**Exercise aim**
After locating the line that holds "Instruction: Open the", copy that line and all that follow it word for word through the end of the data, with no pictures.

(Stored data)
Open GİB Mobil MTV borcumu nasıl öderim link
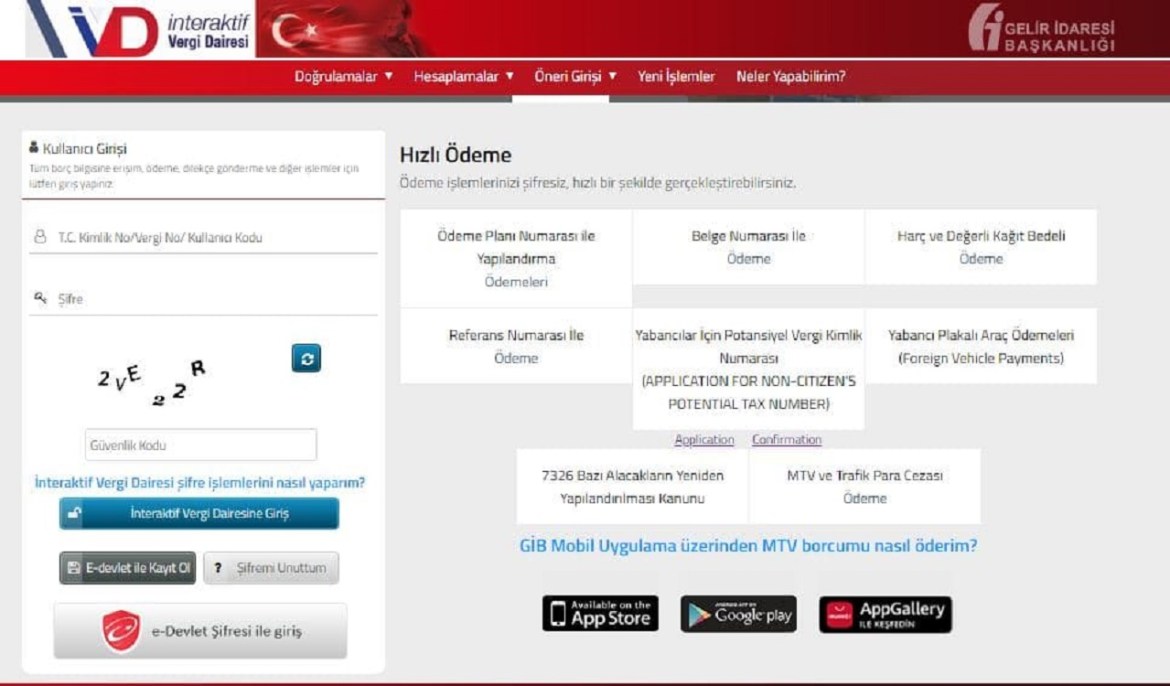pyautogui.click(x=748, y=546)
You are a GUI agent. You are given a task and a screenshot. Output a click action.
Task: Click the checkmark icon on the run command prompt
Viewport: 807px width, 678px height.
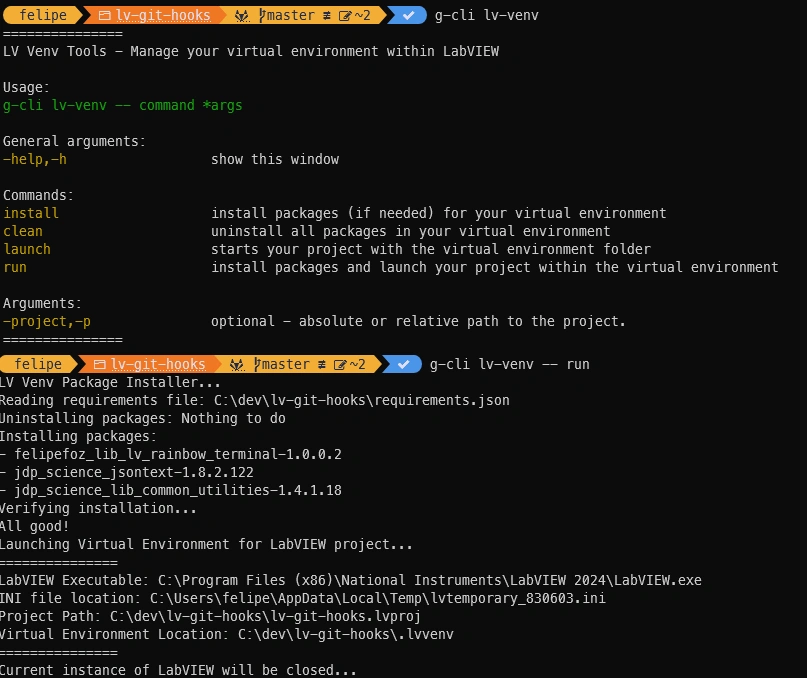coord(402,364)
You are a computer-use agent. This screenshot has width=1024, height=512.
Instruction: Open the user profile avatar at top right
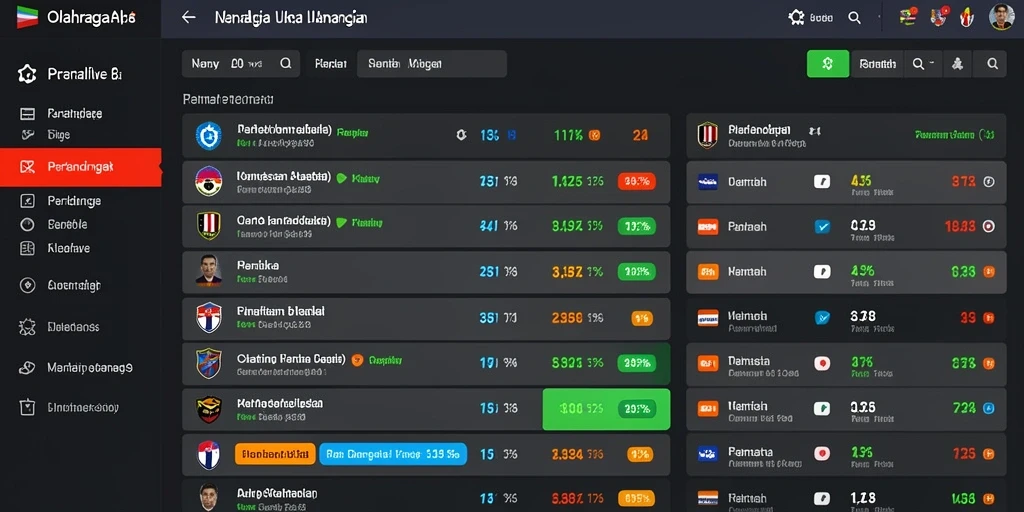click(1001, 17)
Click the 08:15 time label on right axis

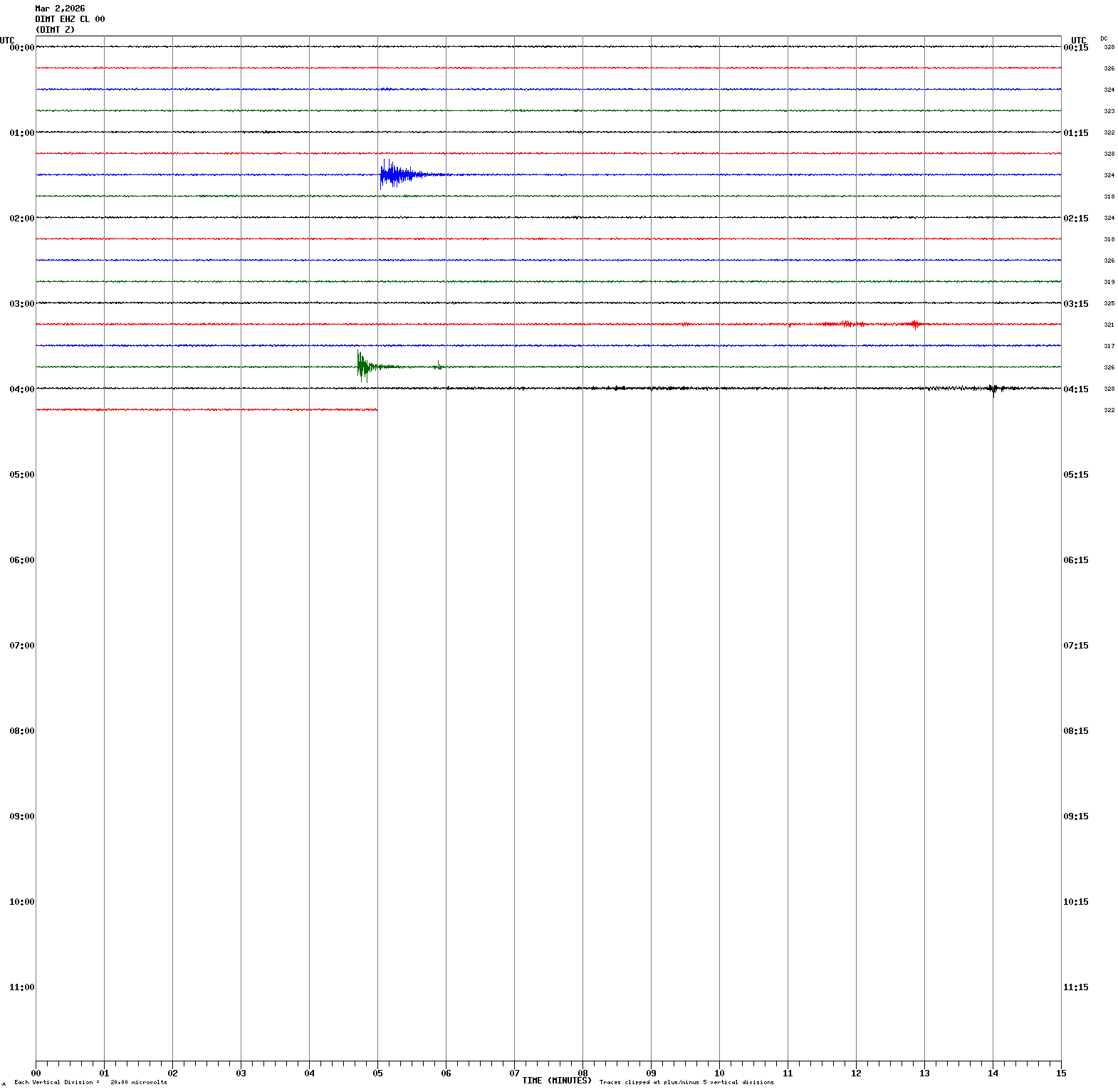1075,731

**Solution for this problem**
Instruction: Open the user profile avatar at top right
click(1001, 17)
Click the 08:15 time label on right axis

1075,731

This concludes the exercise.